From "Treatment Magazine (Addiction Industry News)", Jan 2006 - an advertisement:
The Hired Power Recovery Assistant Program (TM) - "Help clients make the critical transition from being in treatment to living in recovery. Trained, experienced staff, insured, bonded company."

Working in the field, I run across these things and usually don't notice them much. But the name of this group caught my eye and I got a snide chuckle out of it. ("If there's a steady paycheck in it, I'll be anyone's higher power you say.")

Apparently this company can arrange to have someone go to a client's home to stay with them and keep them on the straight and narrow. They claim that they are not sponsors or therapists, but they do allude to the fact that they can report back to the patient's doctor or treatment program. ("So be good! For goodness sake!" ...I guess it's a day for "Ghostbusters" quotes).
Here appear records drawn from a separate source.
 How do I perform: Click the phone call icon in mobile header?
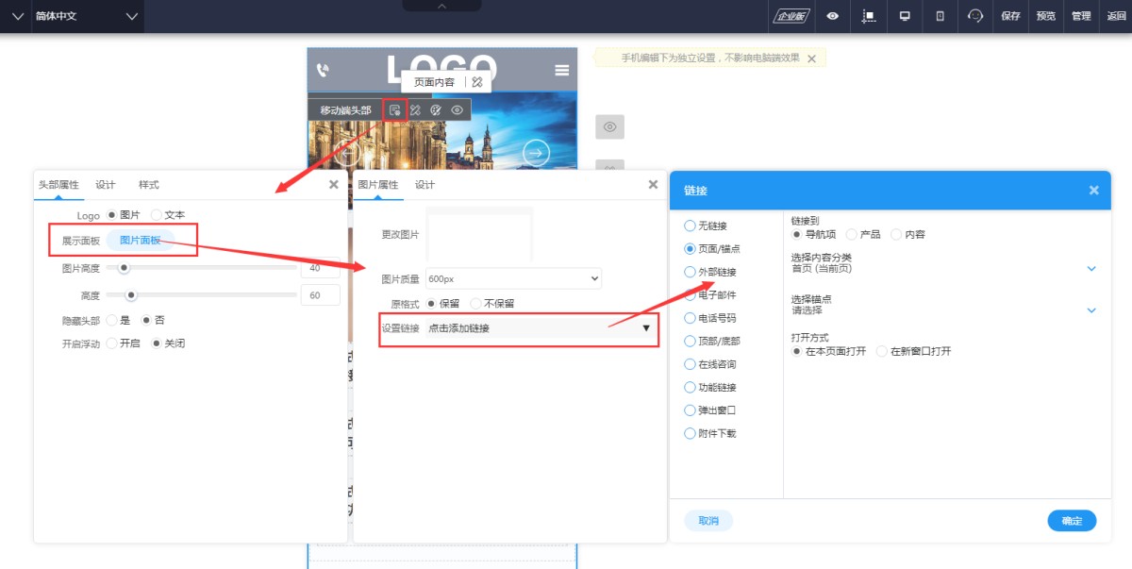[x=323, y=70]
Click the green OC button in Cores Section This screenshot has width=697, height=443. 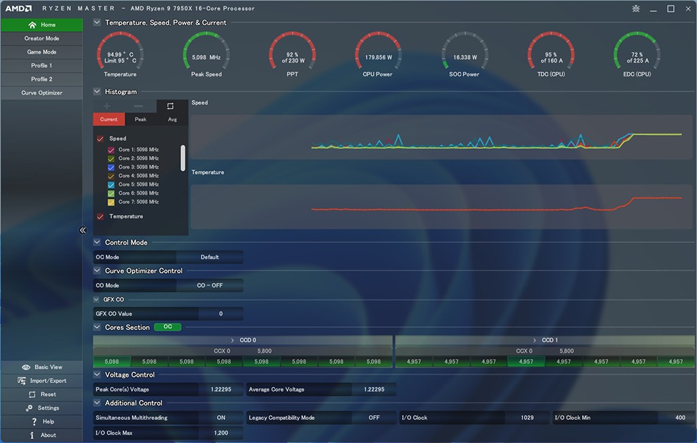coord(167,327)
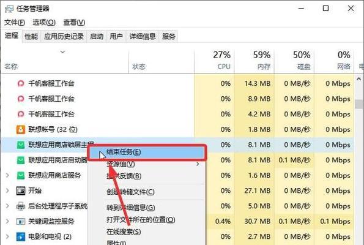Viewport: 364px width, 245px height.
Task: Click the first 千帆客服工作台 process icon
Action: pyautogui.click(x=21, y=83)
I've worked in the counseling field for a long time, and I know that I've had to live with 12-step philosophy and its domination of my field for a long time. I've had to sit through a bunch of annual EAP conference lunch speeches that were just AA drunkalougues (just substitute rubbery chicken for the coffee and cigarettes). One year I almost lost my rubbery chicken lunch from hearing Bill Moyers (the younger) describe in graphic detail how he blew his nasal septum out after using too much cocaine.

But even considering how thoroughly 12-stepped my profession is, I think I can venture an opinion that this sounds pretty goofy. Then again, in this era of personal trainers, wellness coaches, and executive coaches, if people want to pay for something like this, I suppose they can be my guest. The company's website is hiredpower.com.

The same magazine has an article that I found enlightening: "Over the past couple of decades, as South Florida has grown into one of private addiction treatment's leading regions, so too has the ancillary business of providing sober living facilities and services boomed. Not only is the sober house business highly profitable in and of itself, but it has provided an ideal way in which to finance entrepreneurial participation in South Florida's hot real estate market..."

Apparently the city of Boca thought this was a less-than-stellar use of some of that choice real estate and wanted to zone the property to keep recovering drunks out. Fortunately, the owner (using his "considerable financial resources") got the Dept of Justice involved, probably on the premise that rich drunks are a protected group.

For the rest of us, both counselors and people who want to quit, self-help meetings, counseling, and reading materials will still be the main tools within our budget. But it's nice to know that the rights of any of us to occupy choice real estate in order to get sober is being protected by the courts.